For predicate pushdown to be effective, the data should be sorted or clustered by the filter column—so that row groups have non-overlapping value ranges. A table sorted by date will have row groups with tight, non-overlapping date ranges, and a filter on date will skip almost all row groups.


Encoding: making column data smaller and faster

Within a column chunk, Parquet applies encoding to reduce size before compression.

Plain encoding stores values as-is.

Dictionary encoding is the most impactful for low-cardinality columns (like status, country, category). A dictionary page at the start lists all distinct values. Each data value is stored as a small integer index into the dictionary instead of the full string. A column with 10 million rows but only 50 distinct strings stores 10 million small integers instead of 10 million strings.

Dictionary encoding is like replacing every occurrence of a person’s full name in a document with their employee number. “Maria Rodriguez Martinez” (20 bytes) becomes “42” (2 bytes) everywhere in the document. A lookup table at the front maps 42 → “Maria Rodriguez Martinez.” For a document that mentions her 10,000 times, the savings are enormous.

Run-length encoding (RLE) compresses runs of repeated values. Delta encoding stores the differences between consecutive values. Encoding is applied before compression—the combination of encoding and compression means a Parquet file is often 5–10× smaller than an equivalent CSV.


Spark’s vectorized Parquet reader

Spark includes a vectorized Parquet reader that reads column data in batches of rows (typically 4096) rather than one row at a time. Instead of decoding row 1, passing it to the operator above, then decoding row 2, the vectorized reader fills a column vector for 4096 rows at once, then passes the whole batch up.
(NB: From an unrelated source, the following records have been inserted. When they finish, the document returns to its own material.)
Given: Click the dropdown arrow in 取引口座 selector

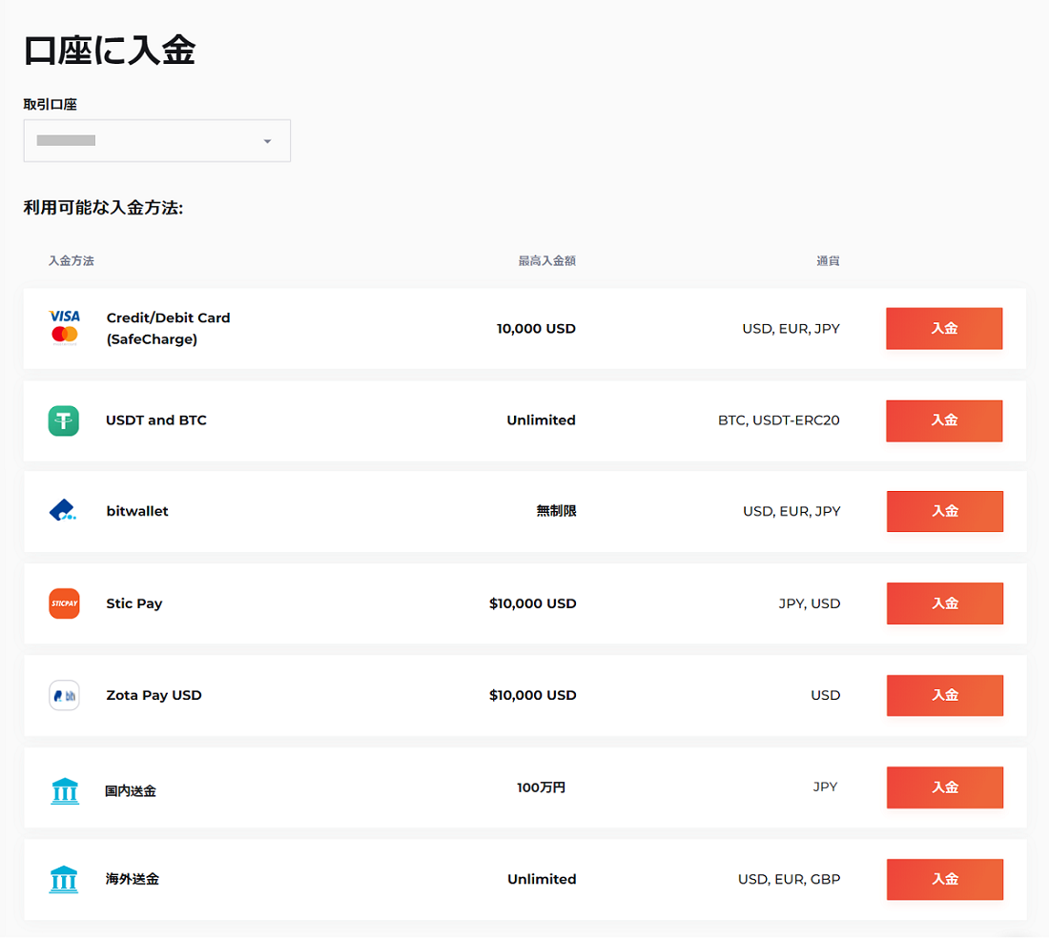Looking at the screenshot, I should pos(267,141).
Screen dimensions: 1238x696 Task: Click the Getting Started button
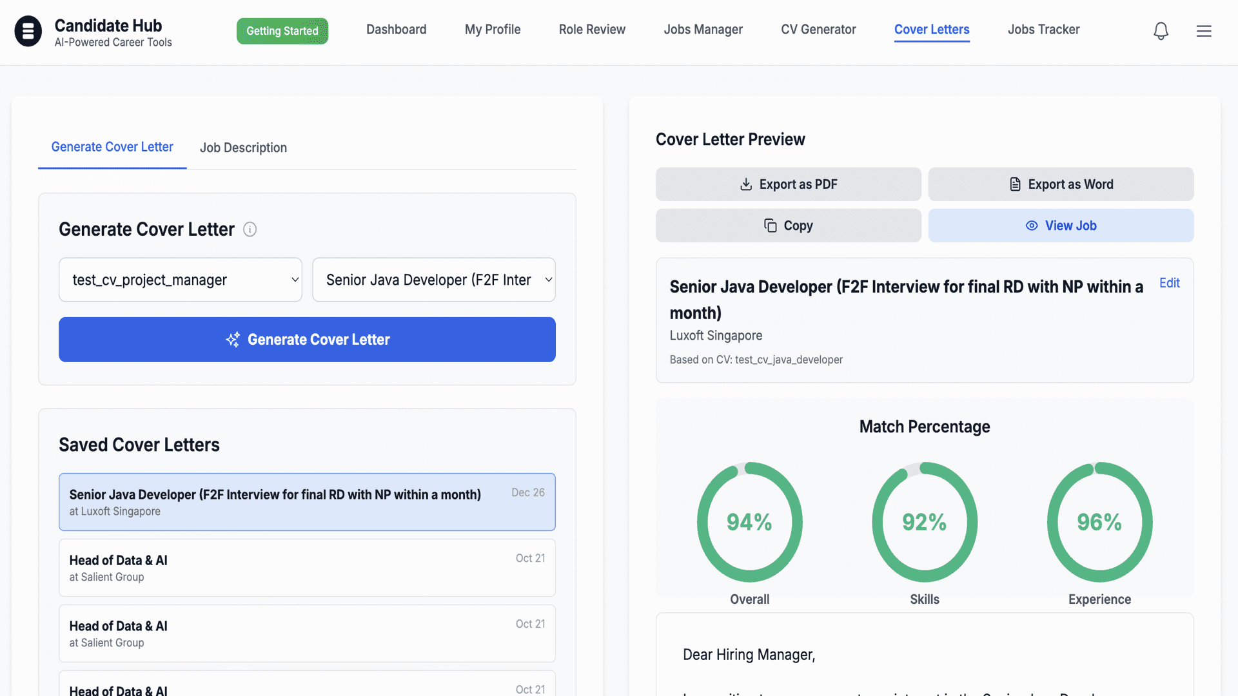click(282, 31)
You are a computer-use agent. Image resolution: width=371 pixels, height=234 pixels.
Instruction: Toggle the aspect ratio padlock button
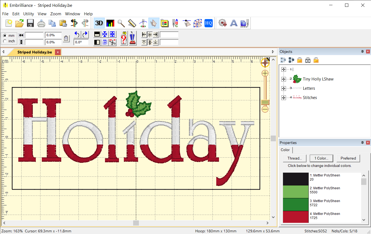66,39
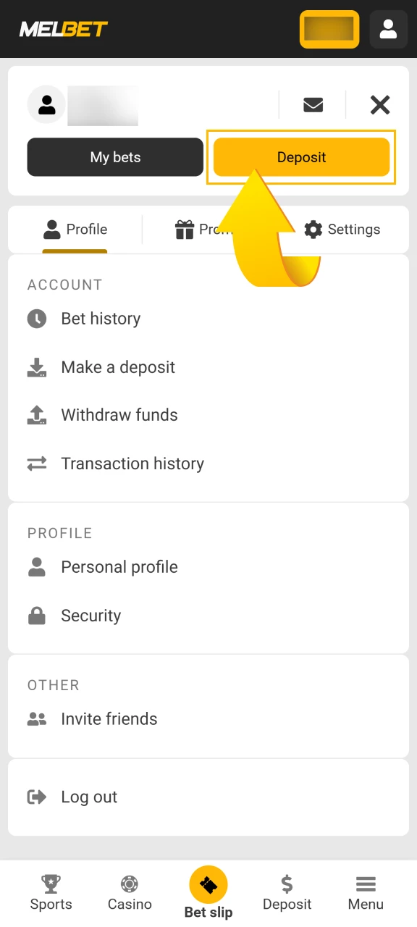
Task: Open the messages envelope icon
Action: click(313, 105)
This aligns with how CPUs work: operating on arrays of the same type is cache-friendly, SIMD-vectorizable, and avoids the per-row method call overhead of the Volcano model. Filtering can be applied to a whole batch at once—check all 4096 values of amount against > 1000 in a single tight loop.


Bloom filters: precise row-group skipping for point lookups

Min/max statistics work well for range filters and sorted data but not for point lookups on unsorted columns. If you’re looking for user_id = 'abc123' and the column isn’t sorted, every row group’s min/max range will include all possible user IDs—statistics can’t help.
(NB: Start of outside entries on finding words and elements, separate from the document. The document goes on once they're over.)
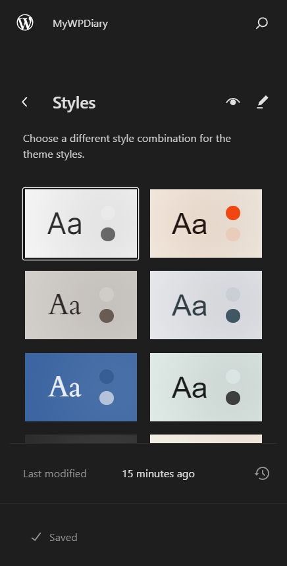Pick the taupe serif style variation

click(81, 305)
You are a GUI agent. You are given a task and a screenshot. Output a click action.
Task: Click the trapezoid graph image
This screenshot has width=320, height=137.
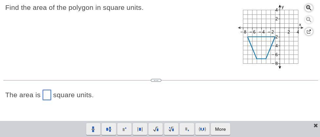tap(261, 48)
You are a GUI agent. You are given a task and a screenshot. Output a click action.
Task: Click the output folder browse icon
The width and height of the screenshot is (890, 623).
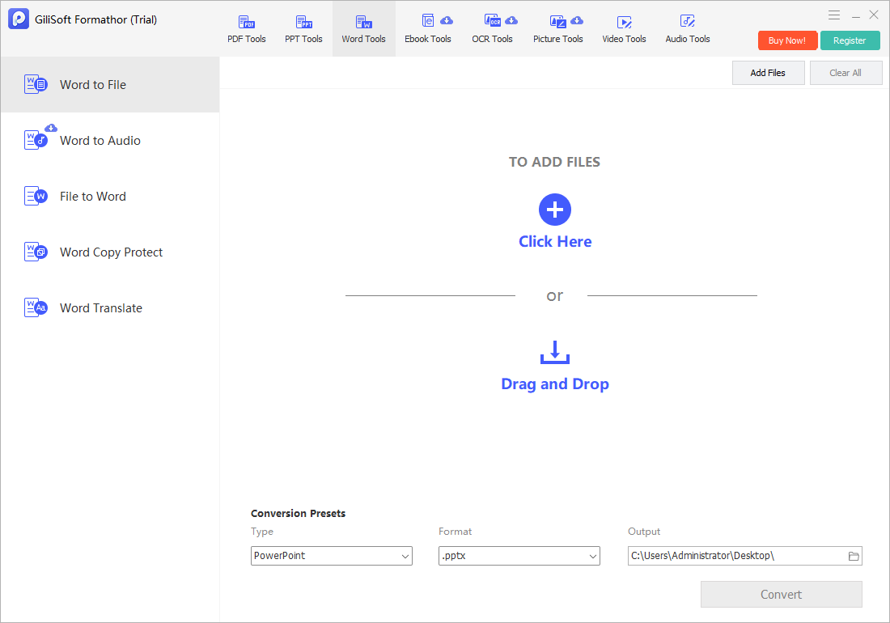click(x=853, y=556)

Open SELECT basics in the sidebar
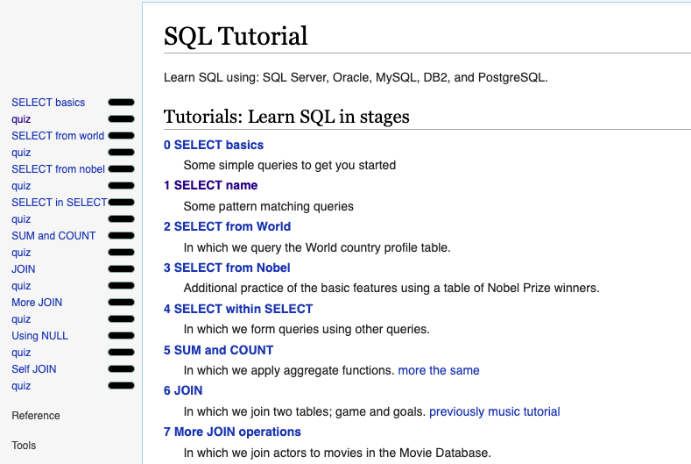point(48,103)
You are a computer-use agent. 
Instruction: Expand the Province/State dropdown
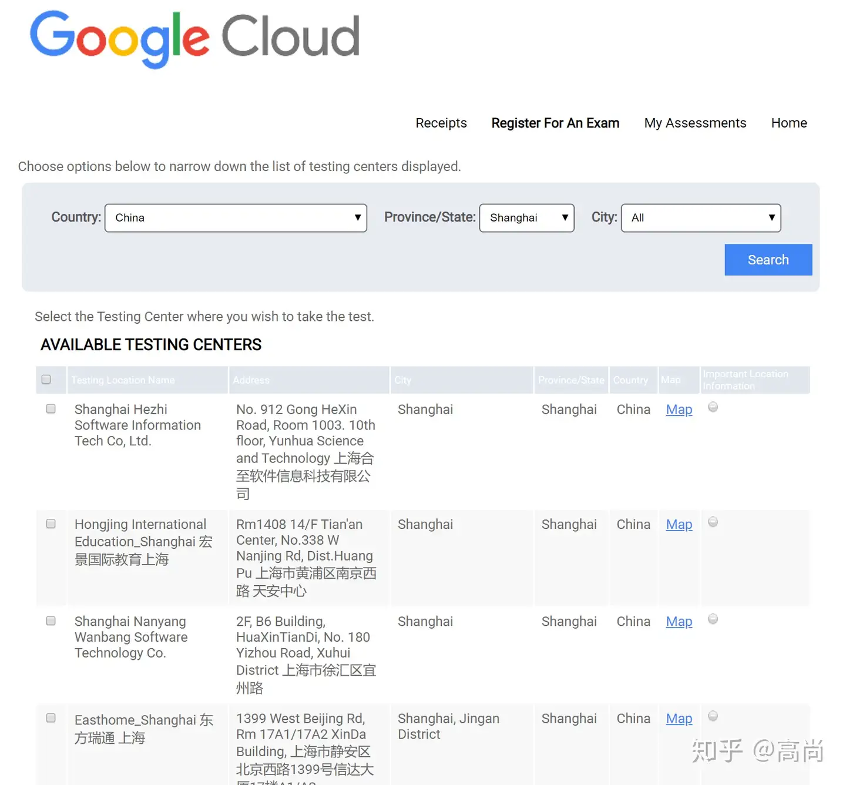pyautogui.click(x=526, y=218)
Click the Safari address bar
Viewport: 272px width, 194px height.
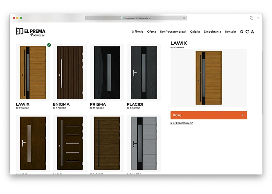pos(136,18)
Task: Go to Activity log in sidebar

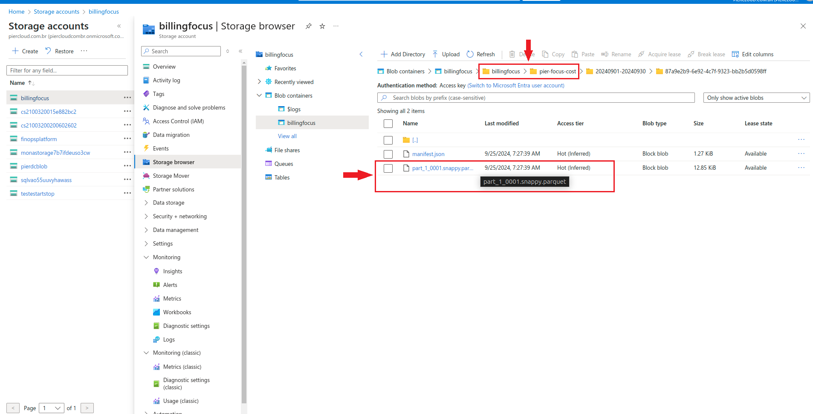Action: (166, 80)
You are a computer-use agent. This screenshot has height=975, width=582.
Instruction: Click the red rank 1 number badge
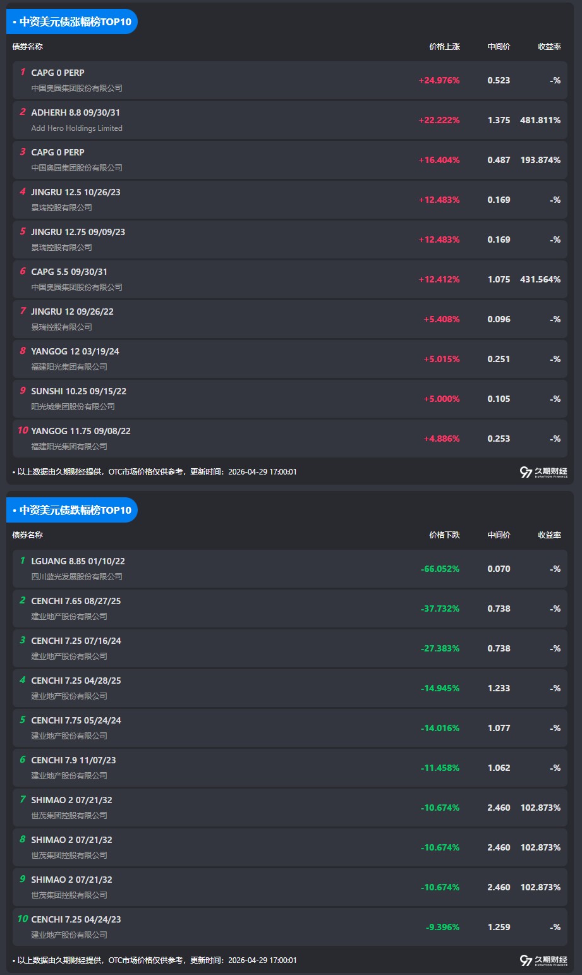point(23,73)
Parquet supports bloom filters at the column chunk level: a probabilistic data structure that answers “is this value definitely not in this column chunk?” with no false negatives. For a point lookup, Spark reads the bloom filter for each row group, checks whether the target value could be present, and skips row groups where the bloom filter says “definitely not present.”

A bloom filter is like a nightclub bouncer with a list. The bouncer can say with certainty “that name is NOT on the list” (skip the row group). But the bouncer occasionally says “that name might be on the list” even when it isn’t (a false positive)—in that case you still go inside to check. False negatives are impossible; occasional false positives are acceptable.


Bringing it together

Parquet is a columnar, row-group-partitioned format built for the access patterns of analytic queries. The file is organized into row groups (horizontal slices of rows), each containing column chunks (vertical slices by column), each split into pages (the unit of compression). The file footer holds the complete map of all row groups and column chunk statistics, readable in one small I/O. Projection pushdown lets Spark read only the columns the query uses, skipping all others at the byte level. Predicate pushdown uses min/max statistics to skip entire row groups that can’t contain matching rows. Dictionary and delta encoding shrink data before compression. The vectorized reader processes data in column-oriented batches for CPU efficiency. Bloom filters extend row-group skipping to point lookups on unsorted high-cardinality columns. Together, these mechanisms mean that a Parquet-backed query reading 2 columns from a 500-column table with a selective filter may read less than 1% of the file’s bytes—making Parquet the format of choice for fast analytics on large datasets.